* _Exercise instructions_: Nothing is to be output except the lines from the one containing "You are a computer-use" through the end of the material, each reproduced exactly.

* _Given records_:
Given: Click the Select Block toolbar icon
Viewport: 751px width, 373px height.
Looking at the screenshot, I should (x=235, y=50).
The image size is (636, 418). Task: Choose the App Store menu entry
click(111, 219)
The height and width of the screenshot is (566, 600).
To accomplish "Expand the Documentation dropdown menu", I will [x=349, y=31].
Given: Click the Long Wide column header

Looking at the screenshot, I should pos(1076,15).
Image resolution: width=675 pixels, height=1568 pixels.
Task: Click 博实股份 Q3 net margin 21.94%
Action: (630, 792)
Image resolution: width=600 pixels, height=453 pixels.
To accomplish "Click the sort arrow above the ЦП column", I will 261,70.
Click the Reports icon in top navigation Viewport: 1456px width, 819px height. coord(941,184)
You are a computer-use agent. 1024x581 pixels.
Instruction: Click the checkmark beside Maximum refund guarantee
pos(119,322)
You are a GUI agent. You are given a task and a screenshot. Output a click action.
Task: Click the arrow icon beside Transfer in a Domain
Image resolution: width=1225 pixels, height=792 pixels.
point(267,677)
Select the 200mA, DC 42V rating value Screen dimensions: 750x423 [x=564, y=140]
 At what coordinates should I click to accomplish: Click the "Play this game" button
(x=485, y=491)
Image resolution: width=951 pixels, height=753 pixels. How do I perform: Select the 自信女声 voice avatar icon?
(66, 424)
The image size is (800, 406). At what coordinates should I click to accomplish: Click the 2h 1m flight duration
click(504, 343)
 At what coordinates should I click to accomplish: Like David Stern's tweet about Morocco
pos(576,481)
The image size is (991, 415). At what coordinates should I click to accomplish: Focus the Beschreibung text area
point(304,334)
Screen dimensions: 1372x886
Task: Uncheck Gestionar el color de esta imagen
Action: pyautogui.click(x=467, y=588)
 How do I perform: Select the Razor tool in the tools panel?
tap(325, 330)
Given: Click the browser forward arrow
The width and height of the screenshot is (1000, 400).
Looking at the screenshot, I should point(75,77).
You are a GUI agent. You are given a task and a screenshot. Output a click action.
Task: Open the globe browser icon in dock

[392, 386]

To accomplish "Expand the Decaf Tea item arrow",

* _Output of the exercise_:
You are a computer-use agent. 1024x581 pixels.
Instruction: Click the checkmark beside Maximum refund guarantee
pos(119,322)
You are a GUI agent. You are given a task and a screenshot. Output a click action.
Task: Click the arrow icon beside Transfer in a Domain
Image resolution: width=1225 pixels, height=792 pixels.
point(267,677)
Select the 200mA, DC 42V rating value Screen dimensions: 750x423 [x=564, y=140]
 At what coordinates should I click to accomplish: Click the "Play this game" button
(x=485, y=491)
Image resolution: width=951 pixels, height=753 pixels. How do I perform: Select the 自信女声 voice avatar icon?
(66, 424)
The image size is (800, 406). At what coordinates should I click to accomplish: Click the 2h 1m flight duration
click(504, 343)
 At what coordinates should I click to accomplish: Like David Stern's tweet about Morocco
pos(576,481)
The image size is (991, 415). At what coordinates should I click to accomplish: Focus the Beschreibung text area
point(304,334)
Screen dimensions: 1372x886
Task: Uncheck Gestionar el color de esta imagen
Action: pyautogui.click(x=467, y=588)
 How do I perform: Select the Razor tool in the tools panel?
tap(325, 330)
Given: Click the browser forward arrow
The width and height of the screenshot is (1000, 400).
Looking at the screenshot, I should point(75,77).
You are a GUI agent. You are given a task and a screenshot. Output a click action.
Task: Open the globe browser icon in dock

[392, 386]

To accomplish "Expand the Decaf Tea item arrow",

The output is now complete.